START Excerpted data

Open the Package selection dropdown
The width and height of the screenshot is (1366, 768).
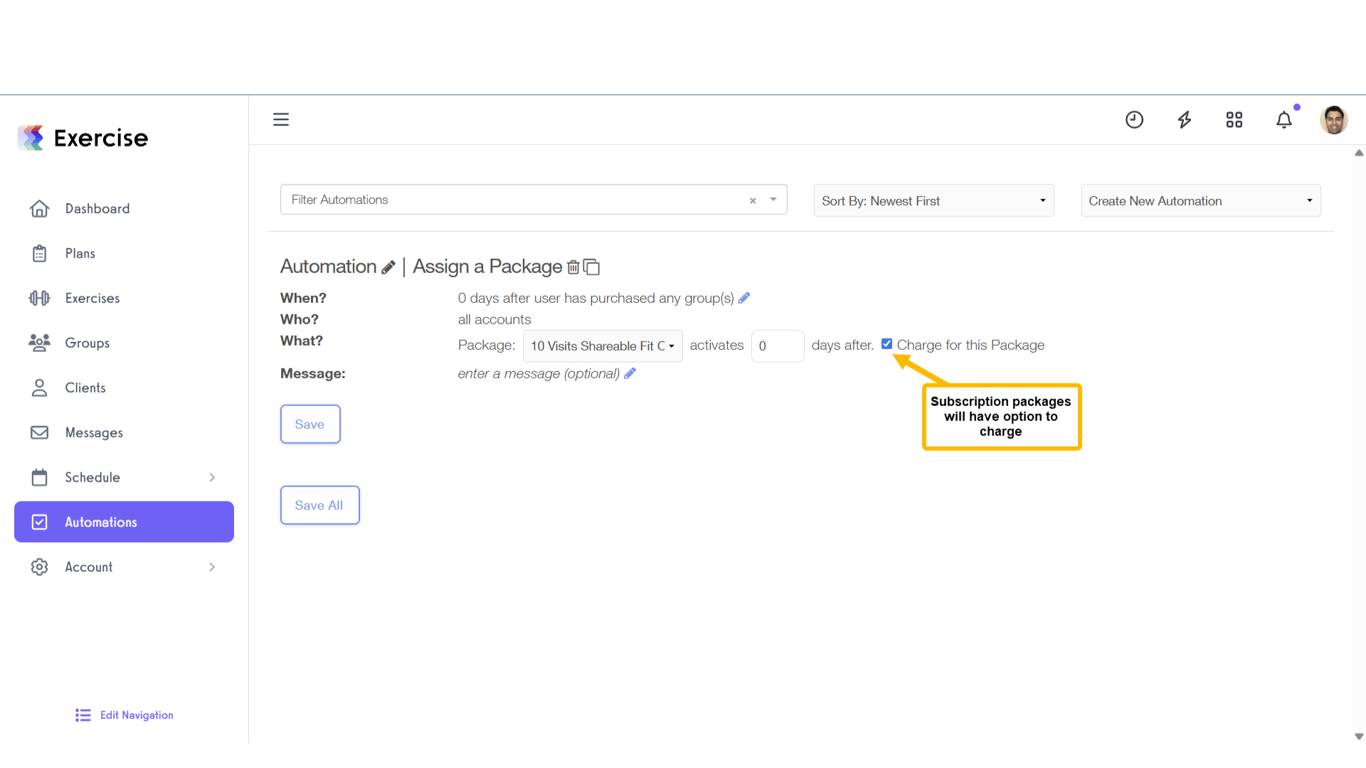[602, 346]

END Excerpted data
START Excerpted data

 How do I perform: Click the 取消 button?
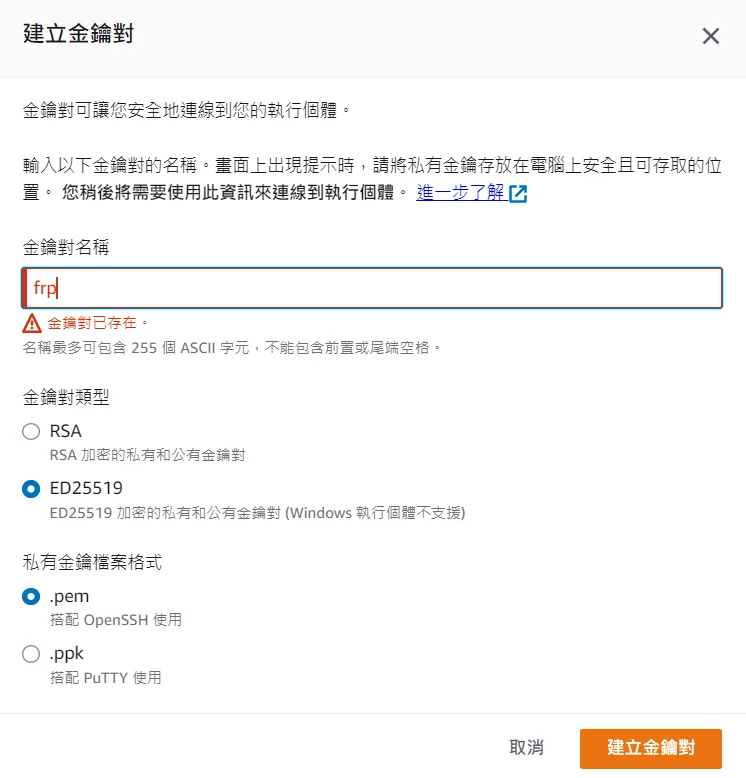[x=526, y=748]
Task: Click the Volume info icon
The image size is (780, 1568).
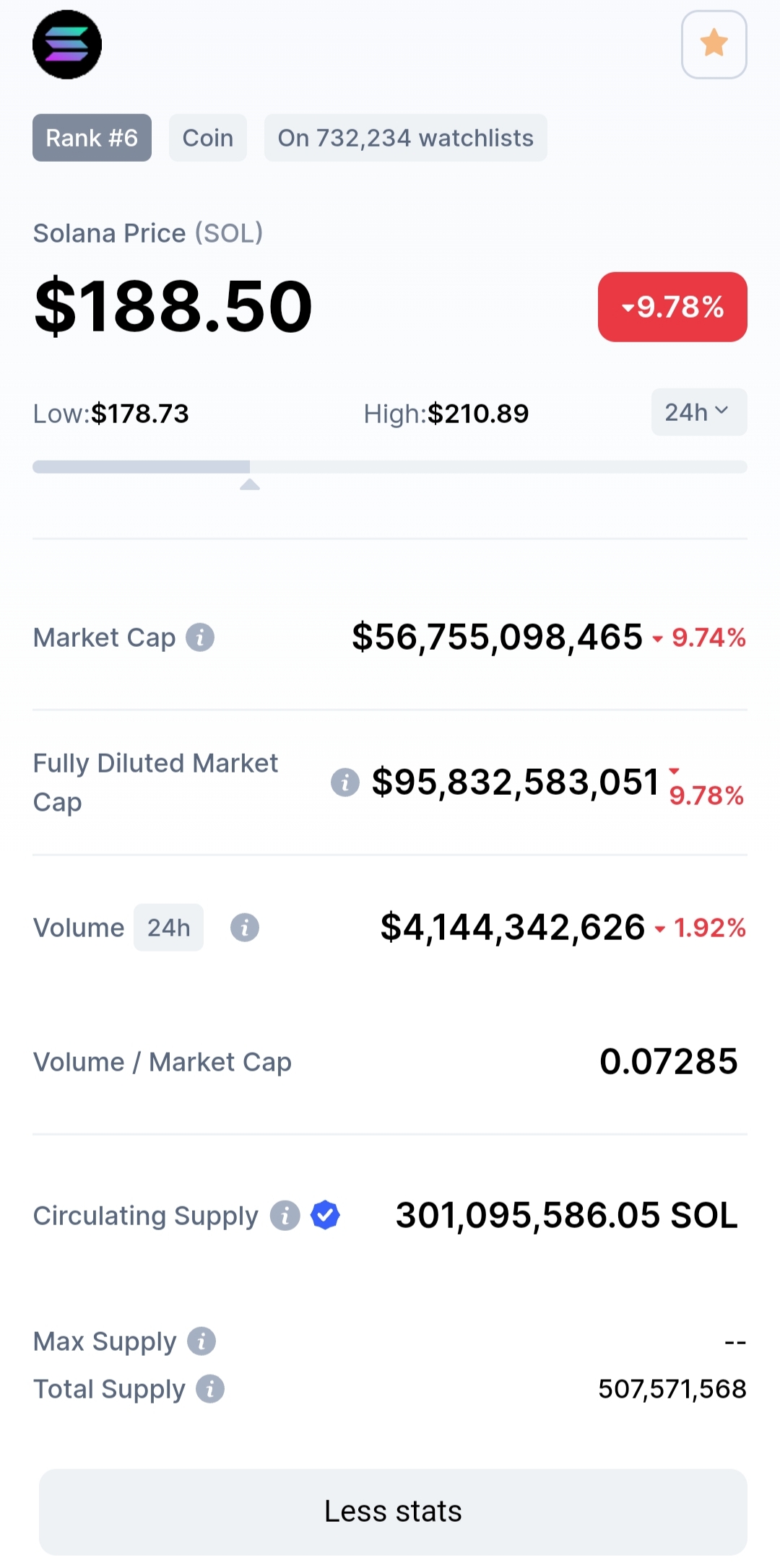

END Excerpted data

In the material above, the stretch from the line with "How do I perform: Click the 取消 button?" through the line with "The image size is (780, 1568)." is to be given again exactly, minus the pictures.

*Response below*:
 How do I perform: Click the 取消 button?
[x=526, y=748]
Task: Click the Volume info icon
The image size is (780, 1568).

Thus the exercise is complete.